Un rey sin genitales

Los reyes cazan elefantes, seducen campesinas y cortesanas, inventan estrellas con el nombre de sus bajofondos, poseen territorios y pernadas, cuentas negras, mirlos blancos y yates sin pasado, los reyes gozan derechos únicos y transferibles solo por vía genital. Ay, qué insondable misterio, qué alegría de cúpulas, los genitales reales. ¿Qué es un rey, en dos palabras? Sus genitales. ¿Qué es sino un alarde de genitalidad, sus propios testículos transcendiendo, hechos historia? Un rey es sucesión, y solo sucesión, porque si no sería un simple mortal, jefe de estado o sea.

Pero ahora que aspiramos todos a la transparencia, a la boba nitidez de lo puro, queremos tener un rey sin genitales, una corona sin cetro, un reino sin paquidermos. La princesa está triste, ¿qué tendrá el elefante? De repente nos hemos vuelto locos y nos molesta que haya un rey con su genitalidad, sus hijas, los consortes, sus corinas alemanas y sus coros con cabra, su generalísimo y su cállate-tú... Pero no porque no queramos un rey, sino porque queremos un rey sin todo eso.

Los españoles queremos tener un rey pero que no parezca un rey. Los españoles solíamos salir a jalear al monarca como si fuera Marifé de Triana entronizada, porque a los españoles nos hace falta un padre, ahora más que nunca, pero ya se sabe que al padre hay que matarlo, es ley de vida. Y también ley de muerte. Aunque qué pena, ¿no?

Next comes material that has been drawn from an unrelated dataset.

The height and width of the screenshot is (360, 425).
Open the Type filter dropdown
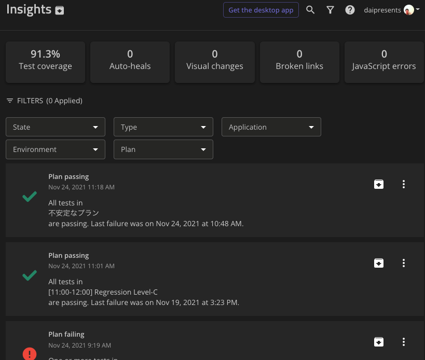click(163, 127)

Por eso la princesa está triste, porque no entiende nada, nuestra infanta anda fanta perdida por los pasillos de su Pedralbes preguntándose por qué el acoso, sin comprender que todo lo que le sucede se encuentra alojado en los testículos de su padre, Su padre, que gracias a los testículos de su abuelo Juan, se sienta en el trono más alto de un país en el que todos éramos iguales hasta que nos hemos dado cuenta de que algunos, más iguales que otros, nos estaban pasando la mano por la cara. Y para celebrar ese descubrimiento rutilante, hemos decidido inventar la figura de un rey sin bárbaros ni bárbaras, transparente como un palacio sin pardo.

Instalados en la idiotez de la incoherencia, acabaremos queriendo cortar al rey sus reales genitales, para volver a sentarlo en su trono, donde nos gustará volver a oírle pedir perdón. Para que no parezca un rey.